If you do not want your kid’s messages processed by Anthropic, Roma cannot function for your family. Please do not complete the consent step. Every other vendor in §4 below has a narrower role and is more clearly “support for internal operations” in the COPPA sense.
4. Who else sees the data
Roma is built on a small set of vendors, each one a written sub-processor under our data agreement:
- Anthropic (US) — runs the chat companion AI and the safety classifier. Messages flow through their API to generate replies. TODO(lawyer): confirm Anthropic’s data agreement satisfies 312.8 sub-processor requirements; attach DPA reference.
- Google (Gemini API) (US) — turns memory chunks into vectors so the companion can recall what was said weeks ago.
- Supabase (EU, our region) — stores all data (messages, memory, accounts, billing pointers) at rest.
- Netlify (US) — hosts the Roma application.
- Resend (US) — delivers email (briefs, safety escalations, transactional).
- Stripe (US) — processes payments. Stripe stores payment-method data (card number, etc.) on its own systems; Roma stores only Stripe customer/subscription IDs.
We do not sell your kid’s data. We do not share it with advertisers. We do not share it with anyone other than the vendors above, except where required by law (e.g. valid subpoena).
5. Your rights as the parent
At any time, from Parent dashboard → Account → Your data, you can:
- Review — download a JSON export of every piece of data Roma holds about your kid.
- Refuse further collection — keep your account active but pause Roma collecting any new data. The companion stays available to your kid based on what’s already there; new messages aren’t stored.
- Delete (default: 30-day restore window) — archive your kid’s account, then permanent delete after 30 days. You can restore during the grace window.
- Delete immediately (no grace period) — email privacy@roma.obbz.io with the subject line “Immediate deletion” and we will process within 24 hours, skipping the 30-day grace window. After permanent delete, the data is gone from production; backups age out within 30 days; vendors are sent deletion requests in parallel where the vendor supports it.
6. How to give (or refuse) consent
On the consent step you’ll be asked to: (a) review the Privacy Policy and Terms, (b) sign the Parental Consent Agreement, and (c) verify you’re an adult by holding a $0 charge on a credit card you control. The card is not charged. The hold is released within seconds. This method is recognised by the FTC as Verifiable Parental Consent.
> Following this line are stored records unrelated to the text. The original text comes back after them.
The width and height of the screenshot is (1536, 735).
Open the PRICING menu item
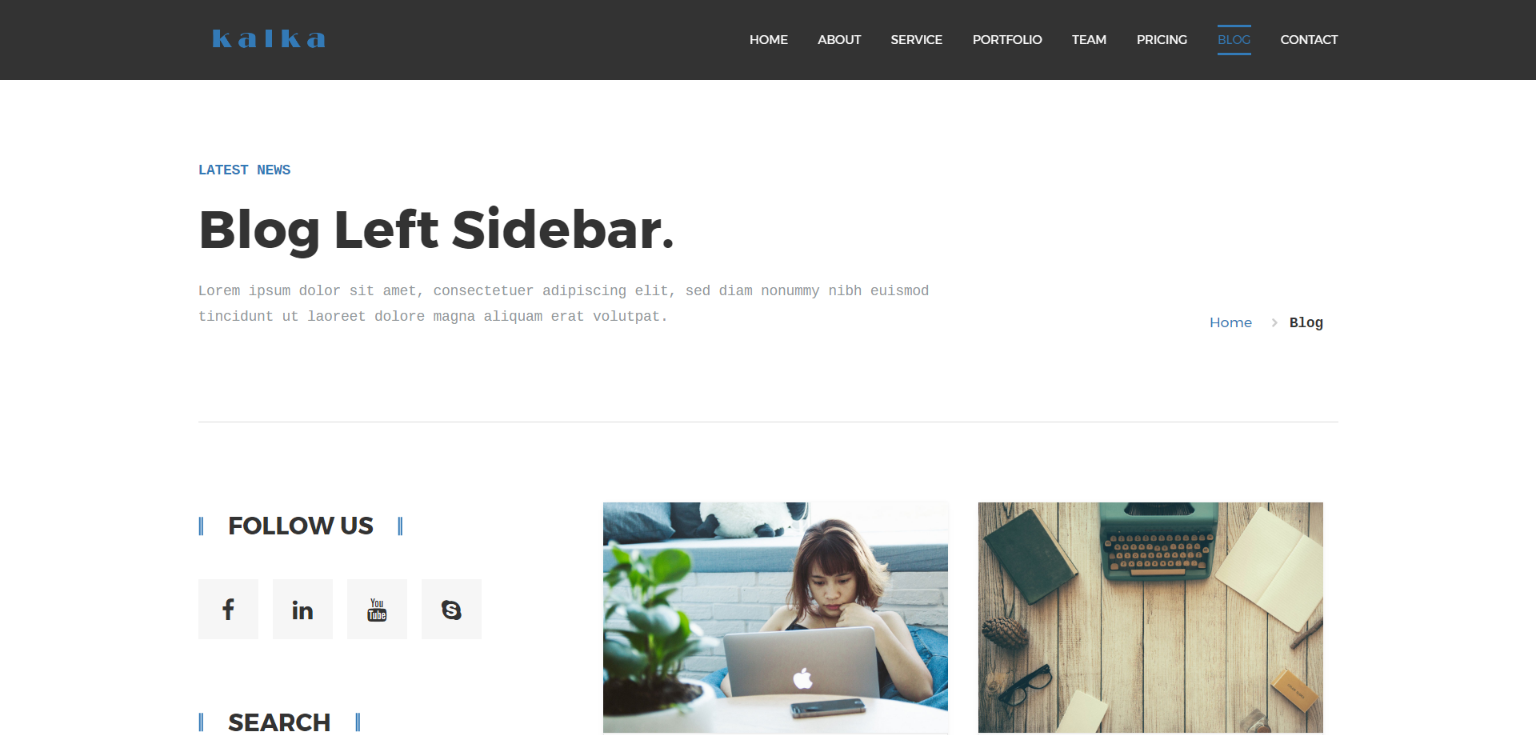pos(1162,40)
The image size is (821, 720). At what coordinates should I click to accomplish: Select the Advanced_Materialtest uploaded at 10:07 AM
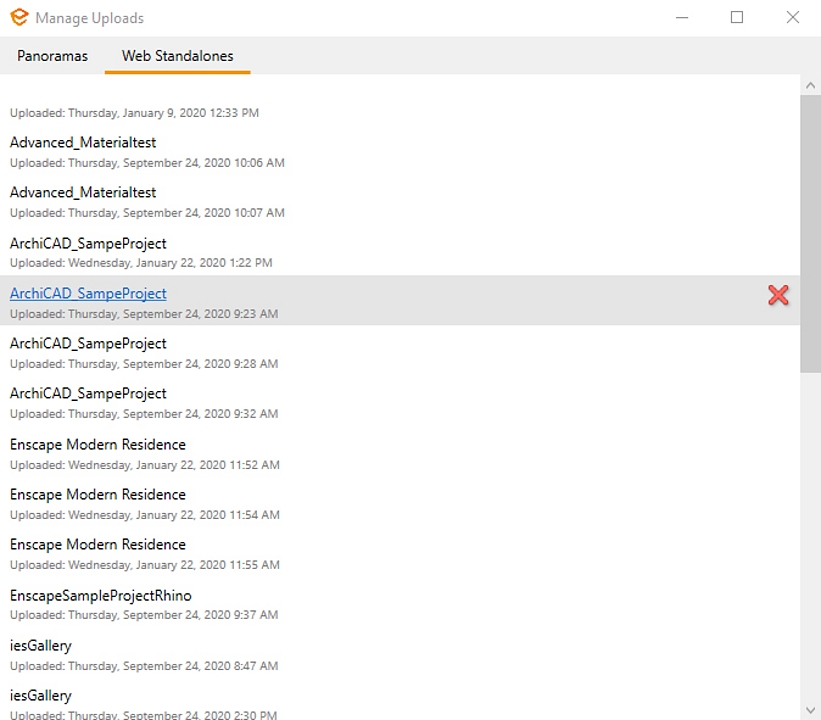83,192
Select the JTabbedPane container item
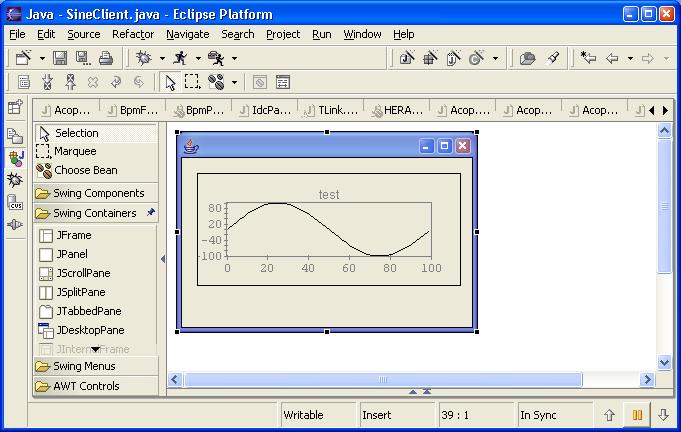This screenshot has height=432, width=681. click(88, 311)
If you don’t want to give consent, close the tab. We won’t collect anything from your kid, and we’ll delete your email from our records within 14 days unless you’ve asked us to keep you posted on Roma’s availability.
7. Who to contact
Privacy questions, deletion requests, or anything that feels off: privacy@roma.obbz.io. Roma is operated by Obbz International FZ LLC, a free-zone company established in the United Arab Emirates.
This document is version 2026-05-25.1. We will tell you when it changes and ask for fresh consent if the changes are material.